Denis Diderot en fit cruellement les frais, car il fut emprisonné pour avoir écrit une lettre sur les aveugles dans laquelle il détaille quelles conséquences peut avoir cette infirmité sur la représentation du monde.

Le sujet ne semble, à première vue, pas être spécialement polémique ; mais l'auteur s'était engagé sur le terrain de la morale et de la philosophie...

Un des points qui posait problème est qu'en prenant, entre autre, l'exemple de la pudeur dont les aveugles font peu de cas, Diderot conclue que la morale n’était pas universelle mais liée à la perception de chacun.

Cette idée n'était absolument pas en phase avec les idées religieuses de l'époque, mais surtout il en rajoutât une couche plus tard qui ne laissait plus grand doute sur son athéisme.

Voici le passage en question :

Je pourrais ajouter à l’histoire de l’aveugle du Puisaux et de Saunderson celle de Didymme d’Alexandrie, d’Eusèbe l’Asiatique, de Nicaise de Méchlin, et quelques autres qui ont paru si fort élevés au-dessus du reste des hommes, avec un sens de moins, que les poètes auraient pu feindre, sans exagération, que les dieux jaloux les en privèrent de peur d’avoir des égaux parmi les mortels. Car qu’était-ce que ce Tirésias, qui avait lu dans les secrets des dieux, et qui possédait le don de prédire l’avenir, qu’un philosophe aveugle dont la Fable nous a conservé la mémoire  ? Mais ne nous éloignons plus de Saunderson, et suivons cet homme extraordinaire jusqu’au tombeau.

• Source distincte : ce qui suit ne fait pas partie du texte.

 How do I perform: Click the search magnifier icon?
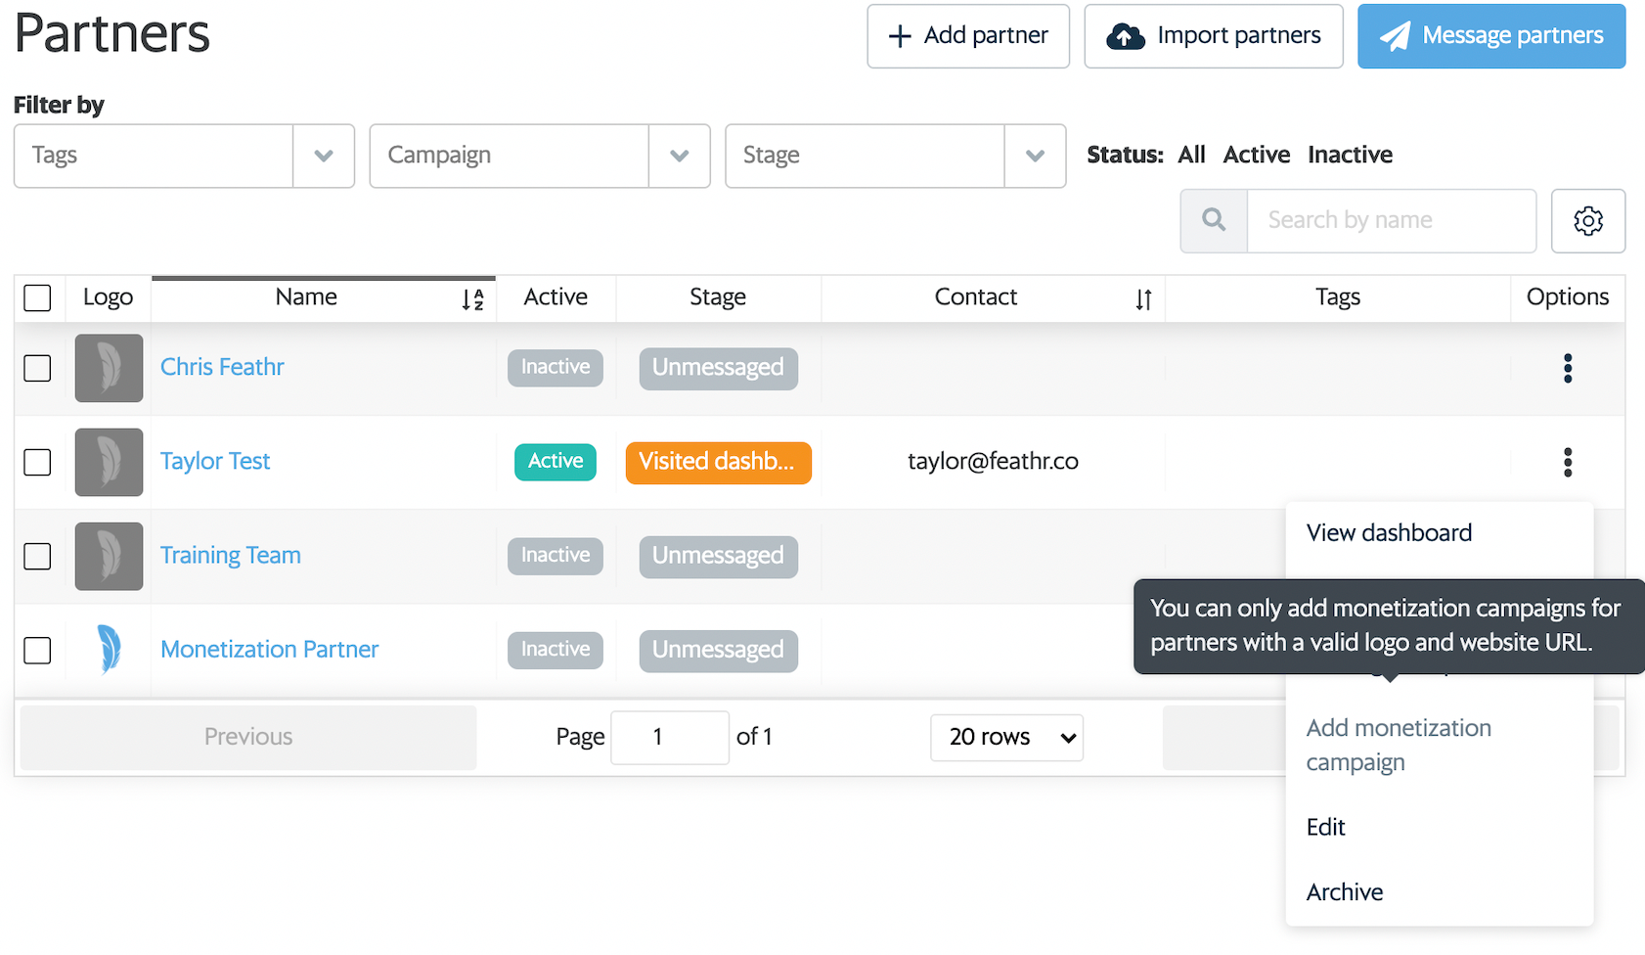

Lorsqu’il fut sur le point de mourir, on appela auprès de lui un ministre fort habile, M. Gervaise Holmes  ; ils eurent ensemble un entretien sur l’existence de Dieu, dont il nous reste quelques fragments que je vous traduirai de mon mieux car ils en valent bien la peine. Le ministre commença par lui objecter les merveilles de la nature  : «  Eh, monsieur  ! lui disait le philosophe aveugle, laissez là tout ce beau spectacle qui n’a jamais été fait pour moi  ! J’ai été condamné à passer ma vie dans les ténèbres  ; et vous me citez des prodiges que je n’entends point, et qui ne prouvent que pour vous et que pour ceux qui voient comme vous. Si vous voulez que je croie en Dieu, il faut que vous me le fassiez toucher.

— Monsieur, reprit habilement le ministre, portez les mains sur vous-même, et vous rencontrerez la divinité dans le mécanisme admirable de vos organes.

— Monsieur Holmes, reprit Saunderson, je vous le répète, tout cela n’est pas aussi beau pour moi que pour vous. Mais le mécanisme animal fût-il aussi parfait que vous le prétendez, et que je veux bien le croire, car vous êtes un honnête homme très incapable de m’en imposer, qu’a-t-il de commun avec un être souverainement intelligent  ? S’il vous étonne, c’est peut-être parce que vous êtes dans l’habitude de traiter de prodige tout ce qui vous paraît au-dessus de vos forces. J’ai été si souvent un objet d’admiration pour vous, que j’ai bien mauvaise opinion de ce qui vous surprend. J’ai attiré du fond de l’Angleterre des gens qui ne pouvaient concevoir comment je faisais de la géométrie  : il faut que vous conveniez que ces gens-là n’avaient pas de notions bien exactes de la possibilité des choses. Un phénomène est-il, à notre avis, au-dessus de l’homme  ? nous disons aussitôt   : c’est l’ouvrage d’un Dieu  ; notre vanité ne se contente pas à moins. Ne pourrions-nous pas mettre dans nos discours un peu moins d’orgueil, et un peu plus de philosophie  ? Si la nature nous offre un nœud difficile à délier laissons-le pour ce qu’il est et n’employons pas à le couper la main d’un être qui devient ensuite pour nous un nouveau nœud plus indissoluble que le premier. Demandez à un Indien pourquoi le monde reste suspendu dans les airs, il vous répondra qu’il est porté sur le dos d’un éléphant et l’éléphant sur quoi l’appuiera-t-il  ? sur une tortue  ; et la tortue, qui la soutiendra  ?… Cet Indien vous fait pitié et l’on pourrait vous dire comme à lui  : Monsieur Holmes mon ami, confessez d’abord votre ignorance, et faites-moi grâce de l’éléphant et de la tortue.